→ **Source extract**
• • • • • • •

- Blog
- 08.22.2024
- Product, Data Fundamentals
How to create a metadata-driven pipeline using Variables

As discussed in part one, Matillion Data Productivity Cloud (DPC) allows for the creation and use of variables in a pipeline.
There are two levels of variables: Project and Pipeline, each with a different scope. Project variables support TEXT and NUMBER, while pipeline variables support TEXT, NUMBER, and GRID.
In this blog, we’ll show you how to create a metadata-driven pipeline using Pipeline variables. By the end of it, there will be one orchestration pipeline and a transformation pipeline. Let’s dive in!
Parameter datatypes in a metadata-driven pipeline
Before you start developing a metadata-driven pipeline using variables, you need to understand the data type, as well as whether it will be SCALAR or GRID.
For our sample pipeline, we’ll incorporate SCALAR and GRID of type TEXT. The goal is to create an incremental SQL Server load using metadata from the SQL Server INFORMATION_CATALOG schema.
The table name for the table for the incremental load is stored in a pipeline SCALAR variable. The required data from the INFORMATION_SCHEMA will be the primary key columns, and because it's a list, column names will be stored in pipeline GRID variables based on the table name pipeline variable.
A pipeline variable is then used to retrieve the last update date from the Snowflake table based on the pipeline table name variable. In addition, a Python script will be used to build the join expression for the table update and store the result in another SCALAR variable.
Now, let’s see how everything factors into our orchestration pipeline.
The orchestration pipeline
This is the command and control logic of the incremental load.
The sample orchestration pipeline we configured uses five variables. Three SCALAR variables, which are:
- pipe_tablename, for storing the table name on which the incremental load will occur. Note you may choose to add a variable for the target schema too
- pipe_last_updated, for storing the max of the last update record in the Snowflake table.
- pipe_sql, which stores the join criteria for the table update component.

• • • • • • •

→ **Material shown**
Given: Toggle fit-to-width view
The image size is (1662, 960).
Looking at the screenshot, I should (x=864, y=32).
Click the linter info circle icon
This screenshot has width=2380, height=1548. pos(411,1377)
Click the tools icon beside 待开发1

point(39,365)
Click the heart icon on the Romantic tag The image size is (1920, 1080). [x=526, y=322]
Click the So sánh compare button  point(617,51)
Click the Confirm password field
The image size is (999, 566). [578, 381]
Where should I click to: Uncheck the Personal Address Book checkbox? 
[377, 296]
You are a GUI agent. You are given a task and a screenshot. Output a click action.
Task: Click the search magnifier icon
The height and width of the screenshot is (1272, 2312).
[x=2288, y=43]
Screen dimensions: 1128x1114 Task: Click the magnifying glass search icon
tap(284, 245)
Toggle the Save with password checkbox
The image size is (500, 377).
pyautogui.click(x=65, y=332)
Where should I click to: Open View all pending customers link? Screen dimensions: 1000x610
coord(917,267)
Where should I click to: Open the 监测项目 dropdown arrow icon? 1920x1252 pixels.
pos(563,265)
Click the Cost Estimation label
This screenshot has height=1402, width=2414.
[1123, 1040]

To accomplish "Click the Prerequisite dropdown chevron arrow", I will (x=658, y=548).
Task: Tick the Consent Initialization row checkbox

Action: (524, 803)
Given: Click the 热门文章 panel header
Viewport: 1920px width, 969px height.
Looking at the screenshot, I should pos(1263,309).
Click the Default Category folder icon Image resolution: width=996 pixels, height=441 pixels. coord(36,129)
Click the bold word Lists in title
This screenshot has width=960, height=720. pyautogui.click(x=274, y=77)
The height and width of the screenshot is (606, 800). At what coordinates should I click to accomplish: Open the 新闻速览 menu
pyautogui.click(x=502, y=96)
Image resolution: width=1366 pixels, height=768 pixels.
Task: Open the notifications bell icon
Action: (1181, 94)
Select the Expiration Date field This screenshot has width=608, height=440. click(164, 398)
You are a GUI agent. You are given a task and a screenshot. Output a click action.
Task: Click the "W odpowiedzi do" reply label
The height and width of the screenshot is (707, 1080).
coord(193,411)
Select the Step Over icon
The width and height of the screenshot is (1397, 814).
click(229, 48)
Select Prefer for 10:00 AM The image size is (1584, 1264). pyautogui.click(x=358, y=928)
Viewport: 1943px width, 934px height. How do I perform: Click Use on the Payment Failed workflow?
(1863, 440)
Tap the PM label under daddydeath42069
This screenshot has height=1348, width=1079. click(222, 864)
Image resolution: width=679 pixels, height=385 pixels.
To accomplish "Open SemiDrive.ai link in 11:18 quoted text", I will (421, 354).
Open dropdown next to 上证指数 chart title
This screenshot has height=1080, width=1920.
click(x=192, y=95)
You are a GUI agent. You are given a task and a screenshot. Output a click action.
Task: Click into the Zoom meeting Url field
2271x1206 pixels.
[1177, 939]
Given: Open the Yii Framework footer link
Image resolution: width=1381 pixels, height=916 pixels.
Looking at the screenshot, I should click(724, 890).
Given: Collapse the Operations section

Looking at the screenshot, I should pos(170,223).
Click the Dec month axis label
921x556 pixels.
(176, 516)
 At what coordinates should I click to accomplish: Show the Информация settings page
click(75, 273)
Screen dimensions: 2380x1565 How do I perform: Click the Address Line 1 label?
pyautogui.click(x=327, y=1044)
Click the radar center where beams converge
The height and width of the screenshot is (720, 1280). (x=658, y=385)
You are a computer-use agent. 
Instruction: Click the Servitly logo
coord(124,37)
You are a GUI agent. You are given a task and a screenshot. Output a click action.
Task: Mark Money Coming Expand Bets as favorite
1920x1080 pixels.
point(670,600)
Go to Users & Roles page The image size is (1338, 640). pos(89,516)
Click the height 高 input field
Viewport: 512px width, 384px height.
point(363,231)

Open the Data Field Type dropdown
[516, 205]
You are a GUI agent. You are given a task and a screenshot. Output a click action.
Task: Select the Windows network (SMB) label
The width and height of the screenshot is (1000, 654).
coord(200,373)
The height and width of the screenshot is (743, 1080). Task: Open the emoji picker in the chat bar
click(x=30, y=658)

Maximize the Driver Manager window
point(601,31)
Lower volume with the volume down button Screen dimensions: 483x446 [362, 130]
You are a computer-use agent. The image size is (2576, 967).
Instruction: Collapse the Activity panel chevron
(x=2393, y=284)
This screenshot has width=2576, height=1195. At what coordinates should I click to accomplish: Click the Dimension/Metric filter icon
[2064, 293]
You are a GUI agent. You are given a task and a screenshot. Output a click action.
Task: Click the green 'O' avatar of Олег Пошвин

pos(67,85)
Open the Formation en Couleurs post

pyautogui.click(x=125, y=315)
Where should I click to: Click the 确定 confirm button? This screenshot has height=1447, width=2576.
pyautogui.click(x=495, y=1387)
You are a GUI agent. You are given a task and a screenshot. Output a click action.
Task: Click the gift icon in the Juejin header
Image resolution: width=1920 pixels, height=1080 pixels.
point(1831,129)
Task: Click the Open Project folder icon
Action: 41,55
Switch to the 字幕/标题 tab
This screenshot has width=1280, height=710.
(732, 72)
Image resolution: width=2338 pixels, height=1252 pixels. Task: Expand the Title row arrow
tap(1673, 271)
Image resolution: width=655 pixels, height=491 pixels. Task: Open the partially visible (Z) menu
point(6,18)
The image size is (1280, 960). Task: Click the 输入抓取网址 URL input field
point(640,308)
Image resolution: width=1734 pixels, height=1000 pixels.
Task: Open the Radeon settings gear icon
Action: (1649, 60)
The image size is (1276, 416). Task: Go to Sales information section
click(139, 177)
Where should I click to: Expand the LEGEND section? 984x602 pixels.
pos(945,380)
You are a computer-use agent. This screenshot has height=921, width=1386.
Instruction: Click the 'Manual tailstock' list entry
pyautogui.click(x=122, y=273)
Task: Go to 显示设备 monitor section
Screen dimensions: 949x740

• • • • • • •

→ **Challenge 1**
Name every SCALAR variable that the Matillion pipeline article lists for the sample orchestration pipeline.
→ **Challenge 2**
Answer these questions from the Matillion pipeline article:
(a) Which data types do Project variables support?
(b) How many variables does the sample orchestration pipeline use?
(c) What will build the join expression for the table update?
→ **Challenge 3**
Continue the Matillion pipeline article from the point where it stops.
The records come from a different source than the article above them.

→ **Result 1**
- pipe_tablename
- pipe_last_updated
- pipe_sql

→ **Result 2**
(a) TEXT and NUMBER.
(b) Five.
(c) A Python script.

→ **Result 3**
And two GRID variables:
- gv_columns, which has the list of columns.
- gv_pk, which is used to store the primary keys for the table on which the incremental load will occur.
Default values can be set to populate the variables, or the pipeline can use components within the pipeline to set the values. In this case, the pipe_tablename is set using a default value: CUSTOMERS.
The Database Query component performs a database query directly against a SQL Server database to extract metadata about the columns in the target table. The query refers to the sqlserver_columns table to retrieve metadata like column names and types.
The query targets the sqlserver_columns table in the default schema and Snowflake database. Here’s a sample query to get columns using the ${pipe_tablename} variable:
SELECT c.COLUMN_NAME COLUMN_NAME
FROM INFORMATION_SCHEMA.TABLES t
INNER JOIN INFORMATION_SCHEMA.COLUMNS c
ON t.TABLE_NAME=c.TABLE_NAME
AND t.table_schema = c.table_schema
WHERE t.table_schema = 'store' AND t.table_name IN ('${pipe_tablename}')
The Query Result to Grid function takes the results of a database query on the sqlserver_columns table in Snowflake and loads the COLUMN_NAME column into a GRID variable called gv_columns. The gv_columns variable will now contain the table's column names.
Now that the variables are populated, a test for the existence of the table in Snowflake is performed.
The Assert Table component validates that a table with the name stored in the ${pipe_tablename} variable exists in the default Snowflake schema and database. It will check that the row count matches the Equal To condition with an empty row count value.
If the validation succeeds, it will transition to the Database Query SQLSERVER PK component to begin the incremental load.
If it fails, it will transition to Database Query SQLSERVER instead to perform a full load of the table. If the table doesn’t exist, the bottom branch of the pipeline is taken, and a full load of the table is performed.
If the table exists, then the top branch of the pipeline is taken to perform an incremental load of the data. We’ll detail the steps in the top branch below.
Step 1
The first step in performing an incremental load of data is to get the primary keys for the table. The Database Query SQLSERVER PK component queries the SQL Server database to retrieve the primary key columns for the target table.
The query results are stored in the sqlserver_pk_columns table in Snowflake. This will retrieve the primary key information needed for the incremental load process.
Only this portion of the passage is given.